INPUT DATA START

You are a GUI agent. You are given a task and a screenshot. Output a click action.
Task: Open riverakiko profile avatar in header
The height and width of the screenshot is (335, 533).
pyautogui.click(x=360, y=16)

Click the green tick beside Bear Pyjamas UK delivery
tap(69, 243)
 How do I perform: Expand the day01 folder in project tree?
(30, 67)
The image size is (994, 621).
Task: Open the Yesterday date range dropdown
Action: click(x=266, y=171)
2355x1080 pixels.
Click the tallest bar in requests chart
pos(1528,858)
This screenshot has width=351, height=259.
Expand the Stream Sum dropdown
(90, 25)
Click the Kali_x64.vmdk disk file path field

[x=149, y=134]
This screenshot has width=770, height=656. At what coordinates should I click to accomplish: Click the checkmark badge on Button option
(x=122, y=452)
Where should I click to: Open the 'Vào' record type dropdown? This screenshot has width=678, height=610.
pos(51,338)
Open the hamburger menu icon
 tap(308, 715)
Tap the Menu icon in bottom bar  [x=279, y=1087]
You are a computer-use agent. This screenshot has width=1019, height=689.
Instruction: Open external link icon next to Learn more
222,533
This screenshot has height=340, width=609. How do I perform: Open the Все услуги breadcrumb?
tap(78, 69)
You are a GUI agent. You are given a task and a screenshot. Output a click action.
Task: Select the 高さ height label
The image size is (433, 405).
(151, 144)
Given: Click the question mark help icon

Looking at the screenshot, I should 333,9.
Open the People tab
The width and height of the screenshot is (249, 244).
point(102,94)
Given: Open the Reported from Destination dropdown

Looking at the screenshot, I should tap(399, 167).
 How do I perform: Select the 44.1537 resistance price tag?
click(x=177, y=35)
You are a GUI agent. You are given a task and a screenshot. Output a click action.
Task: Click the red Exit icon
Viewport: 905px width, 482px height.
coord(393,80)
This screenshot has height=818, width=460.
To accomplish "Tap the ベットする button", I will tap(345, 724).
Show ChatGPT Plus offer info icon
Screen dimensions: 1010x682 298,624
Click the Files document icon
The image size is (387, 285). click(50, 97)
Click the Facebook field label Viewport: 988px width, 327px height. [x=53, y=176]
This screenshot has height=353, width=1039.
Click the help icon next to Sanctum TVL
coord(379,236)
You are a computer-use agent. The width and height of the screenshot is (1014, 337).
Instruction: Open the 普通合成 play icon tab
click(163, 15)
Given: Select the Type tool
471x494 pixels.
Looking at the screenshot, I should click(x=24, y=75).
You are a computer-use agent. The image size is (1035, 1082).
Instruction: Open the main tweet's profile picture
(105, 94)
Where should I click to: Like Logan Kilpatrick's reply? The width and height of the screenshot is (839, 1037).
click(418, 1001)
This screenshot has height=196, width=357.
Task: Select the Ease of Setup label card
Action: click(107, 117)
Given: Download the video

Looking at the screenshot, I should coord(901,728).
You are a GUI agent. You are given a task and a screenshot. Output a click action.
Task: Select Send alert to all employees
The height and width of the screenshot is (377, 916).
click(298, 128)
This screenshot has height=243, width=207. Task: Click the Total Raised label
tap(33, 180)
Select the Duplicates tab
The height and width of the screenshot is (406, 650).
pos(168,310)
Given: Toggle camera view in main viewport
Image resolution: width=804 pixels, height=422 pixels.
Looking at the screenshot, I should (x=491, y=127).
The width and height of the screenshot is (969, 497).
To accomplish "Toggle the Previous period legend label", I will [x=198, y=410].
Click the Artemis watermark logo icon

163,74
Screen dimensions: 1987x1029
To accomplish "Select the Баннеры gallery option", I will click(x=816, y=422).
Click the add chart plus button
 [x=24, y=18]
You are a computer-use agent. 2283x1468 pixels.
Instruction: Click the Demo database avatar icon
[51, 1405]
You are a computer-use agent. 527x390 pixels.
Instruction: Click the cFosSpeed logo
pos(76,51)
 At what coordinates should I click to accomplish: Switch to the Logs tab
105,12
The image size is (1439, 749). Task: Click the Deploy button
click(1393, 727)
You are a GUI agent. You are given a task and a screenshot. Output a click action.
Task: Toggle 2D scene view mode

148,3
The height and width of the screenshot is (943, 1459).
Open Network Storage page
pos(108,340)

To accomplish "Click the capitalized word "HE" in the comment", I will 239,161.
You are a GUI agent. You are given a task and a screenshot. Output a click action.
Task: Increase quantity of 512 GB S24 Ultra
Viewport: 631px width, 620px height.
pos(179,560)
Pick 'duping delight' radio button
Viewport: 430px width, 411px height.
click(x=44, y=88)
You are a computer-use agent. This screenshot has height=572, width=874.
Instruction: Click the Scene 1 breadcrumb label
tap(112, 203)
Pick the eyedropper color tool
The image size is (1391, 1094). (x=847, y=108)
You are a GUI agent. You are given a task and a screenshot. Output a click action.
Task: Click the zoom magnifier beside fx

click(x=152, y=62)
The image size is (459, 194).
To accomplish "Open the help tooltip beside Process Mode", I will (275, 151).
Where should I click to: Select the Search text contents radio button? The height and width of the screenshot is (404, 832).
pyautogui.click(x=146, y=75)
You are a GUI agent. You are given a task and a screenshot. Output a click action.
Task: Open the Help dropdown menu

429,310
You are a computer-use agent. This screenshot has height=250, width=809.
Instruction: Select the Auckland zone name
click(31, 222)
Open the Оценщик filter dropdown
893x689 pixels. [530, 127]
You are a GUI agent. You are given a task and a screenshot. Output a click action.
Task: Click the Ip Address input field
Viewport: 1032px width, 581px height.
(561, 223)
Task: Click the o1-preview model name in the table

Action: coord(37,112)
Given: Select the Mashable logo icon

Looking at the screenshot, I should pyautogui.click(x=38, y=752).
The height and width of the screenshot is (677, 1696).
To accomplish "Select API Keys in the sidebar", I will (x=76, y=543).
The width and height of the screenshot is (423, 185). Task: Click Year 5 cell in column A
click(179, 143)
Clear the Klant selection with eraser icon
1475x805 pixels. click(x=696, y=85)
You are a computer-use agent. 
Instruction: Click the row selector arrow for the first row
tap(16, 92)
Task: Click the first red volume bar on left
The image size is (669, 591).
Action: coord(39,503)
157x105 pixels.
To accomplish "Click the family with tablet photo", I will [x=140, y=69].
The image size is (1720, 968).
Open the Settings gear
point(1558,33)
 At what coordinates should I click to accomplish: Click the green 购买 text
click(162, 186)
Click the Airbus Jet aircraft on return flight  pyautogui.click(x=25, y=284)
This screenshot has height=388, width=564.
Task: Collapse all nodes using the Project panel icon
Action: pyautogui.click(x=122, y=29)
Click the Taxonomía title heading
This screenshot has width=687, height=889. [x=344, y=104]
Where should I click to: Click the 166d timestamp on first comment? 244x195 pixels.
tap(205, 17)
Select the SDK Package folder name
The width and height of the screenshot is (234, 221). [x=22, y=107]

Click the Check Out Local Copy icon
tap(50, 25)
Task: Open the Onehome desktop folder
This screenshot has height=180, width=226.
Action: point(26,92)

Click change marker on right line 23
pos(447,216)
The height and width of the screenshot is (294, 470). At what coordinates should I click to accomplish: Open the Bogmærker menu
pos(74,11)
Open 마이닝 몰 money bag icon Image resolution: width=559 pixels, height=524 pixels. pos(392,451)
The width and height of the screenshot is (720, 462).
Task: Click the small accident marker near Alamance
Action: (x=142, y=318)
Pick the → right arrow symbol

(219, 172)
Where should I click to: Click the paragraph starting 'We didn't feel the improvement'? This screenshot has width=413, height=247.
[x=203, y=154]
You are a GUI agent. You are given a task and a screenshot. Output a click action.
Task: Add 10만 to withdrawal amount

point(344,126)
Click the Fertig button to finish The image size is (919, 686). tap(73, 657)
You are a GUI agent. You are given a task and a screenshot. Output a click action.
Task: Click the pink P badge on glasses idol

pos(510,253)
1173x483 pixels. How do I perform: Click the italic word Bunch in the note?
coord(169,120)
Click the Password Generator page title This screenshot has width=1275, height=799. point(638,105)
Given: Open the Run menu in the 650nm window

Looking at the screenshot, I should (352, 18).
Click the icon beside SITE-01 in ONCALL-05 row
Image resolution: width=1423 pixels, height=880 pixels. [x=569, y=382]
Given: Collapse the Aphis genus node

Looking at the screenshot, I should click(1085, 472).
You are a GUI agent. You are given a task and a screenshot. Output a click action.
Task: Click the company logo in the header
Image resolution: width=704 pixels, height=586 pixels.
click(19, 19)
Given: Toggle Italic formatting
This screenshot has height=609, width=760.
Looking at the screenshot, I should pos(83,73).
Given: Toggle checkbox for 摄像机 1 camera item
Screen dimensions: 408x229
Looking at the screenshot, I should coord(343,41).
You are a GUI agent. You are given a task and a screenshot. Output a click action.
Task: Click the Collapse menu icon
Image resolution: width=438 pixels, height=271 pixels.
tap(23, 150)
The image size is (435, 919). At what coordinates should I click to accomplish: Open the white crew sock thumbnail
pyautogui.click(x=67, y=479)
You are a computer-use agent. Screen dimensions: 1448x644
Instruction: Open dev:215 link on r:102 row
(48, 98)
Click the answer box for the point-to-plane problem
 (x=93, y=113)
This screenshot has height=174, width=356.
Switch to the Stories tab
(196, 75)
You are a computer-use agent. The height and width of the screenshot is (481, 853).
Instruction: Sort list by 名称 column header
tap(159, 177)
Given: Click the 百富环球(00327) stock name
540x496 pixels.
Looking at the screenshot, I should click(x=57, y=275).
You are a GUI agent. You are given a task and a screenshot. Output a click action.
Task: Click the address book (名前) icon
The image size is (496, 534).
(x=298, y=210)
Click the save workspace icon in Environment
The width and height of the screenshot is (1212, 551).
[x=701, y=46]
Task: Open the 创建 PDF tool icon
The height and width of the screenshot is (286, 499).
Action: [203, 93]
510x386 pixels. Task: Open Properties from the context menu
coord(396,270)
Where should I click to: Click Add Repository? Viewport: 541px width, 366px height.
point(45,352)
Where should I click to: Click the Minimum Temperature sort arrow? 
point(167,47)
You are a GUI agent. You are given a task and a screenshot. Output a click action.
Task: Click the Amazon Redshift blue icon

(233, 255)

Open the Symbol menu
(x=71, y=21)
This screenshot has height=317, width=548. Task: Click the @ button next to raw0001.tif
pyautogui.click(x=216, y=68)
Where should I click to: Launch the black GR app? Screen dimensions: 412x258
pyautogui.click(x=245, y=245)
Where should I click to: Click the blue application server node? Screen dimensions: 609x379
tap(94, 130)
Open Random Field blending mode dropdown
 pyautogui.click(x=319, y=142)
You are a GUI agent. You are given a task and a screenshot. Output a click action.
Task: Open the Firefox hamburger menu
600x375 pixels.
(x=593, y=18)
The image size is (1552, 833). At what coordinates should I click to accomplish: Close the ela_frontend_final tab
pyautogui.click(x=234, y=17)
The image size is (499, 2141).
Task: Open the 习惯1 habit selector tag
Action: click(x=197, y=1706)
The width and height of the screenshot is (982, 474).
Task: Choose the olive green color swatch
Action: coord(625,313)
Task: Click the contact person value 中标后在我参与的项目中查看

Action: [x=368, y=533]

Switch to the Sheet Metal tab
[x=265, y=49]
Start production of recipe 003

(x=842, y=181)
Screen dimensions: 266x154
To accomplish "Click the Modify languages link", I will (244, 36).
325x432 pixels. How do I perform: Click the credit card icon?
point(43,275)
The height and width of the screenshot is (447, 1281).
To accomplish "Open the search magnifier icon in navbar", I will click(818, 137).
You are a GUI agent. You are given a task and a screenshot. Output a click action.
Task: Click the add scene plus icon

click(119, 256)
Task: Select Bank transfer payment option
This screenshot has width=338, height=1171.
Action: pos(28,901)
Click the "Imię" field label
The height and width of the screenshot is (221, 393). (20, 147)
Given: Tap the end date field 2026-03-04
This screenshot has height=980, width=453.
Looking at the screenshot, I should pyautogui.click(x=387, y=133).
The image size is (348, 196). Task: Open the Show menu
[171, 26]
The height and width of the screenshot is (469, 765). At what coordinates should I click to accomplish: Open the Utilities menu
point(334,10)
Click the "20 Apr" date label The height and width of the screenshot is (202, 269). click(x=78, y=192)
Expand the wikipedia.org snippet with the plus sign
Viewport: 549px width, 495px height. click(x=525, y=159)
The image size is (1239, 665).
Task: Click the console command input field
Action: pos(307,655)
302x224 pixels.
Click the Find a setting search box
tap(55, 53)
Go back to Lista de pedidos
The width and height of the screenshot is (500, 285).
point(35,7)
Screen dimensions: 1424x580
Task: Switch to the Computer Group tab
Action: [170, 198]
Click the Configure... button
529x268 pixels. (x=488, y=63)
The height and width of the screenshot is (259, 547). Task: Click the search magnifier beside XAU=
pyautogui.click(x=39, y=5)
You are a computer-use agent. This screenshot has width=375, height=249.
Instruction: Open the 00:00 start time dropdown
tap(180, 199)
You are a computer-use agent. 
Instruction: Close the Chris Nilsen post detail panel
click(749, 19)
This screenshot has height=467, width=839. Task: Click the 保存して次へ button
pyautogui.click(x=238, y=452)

INPUT DATA END

BRIEF:
Retype exactly, and only, the lines above from the one where "Task: Open the Onehome desktop folder" occurs up to and including the one where "Click the Password" occurs.

RESPONSE AREA:
Task: Open the Onehome desktop folder
This screenshot has height=180, width=226.
Action: point(26,92)

Click change marker on right line 23
pos(447,216)
The height and width of the screenshot is (294, 470). At what coordinates should I click to accomplish: Open the Bogmærker menu
pos(74,11)
Open 마이닝 몰 money bag icon Image resolution: width=559 pixels, height=524 pixels. pos(392,451)
The width and height of the screenshot is (720, 462).
Task: Click the small accident marker near Alamance
Action: (x=142, y=318)
Pick the → right arrow symbol

(219, 172)
Where should I click to: Click the paragraph starting 'We didn't feel the improvement'? This screenshot has width=413, height=247.
[x=203, y=154]
You are a GUI agent. You are given a task and a screenshot. Output a click action.
Task: Add 10만 to withdrawal amount

point(344,126)
Click the Fertig button to finish The image size is (919, 686). tap(73, 657)
You are a GUI agent. You are given a task and a screenshot. Output a click action.
Task: Click the pink P badge on glasses idol

pos(510,253)
1173x483 pixels. How do I perform: Click the italic word Bunch in the note?
coord(169,120)
Click the Password Generator page title This screenshot has width=1275, height=799. point(638,105)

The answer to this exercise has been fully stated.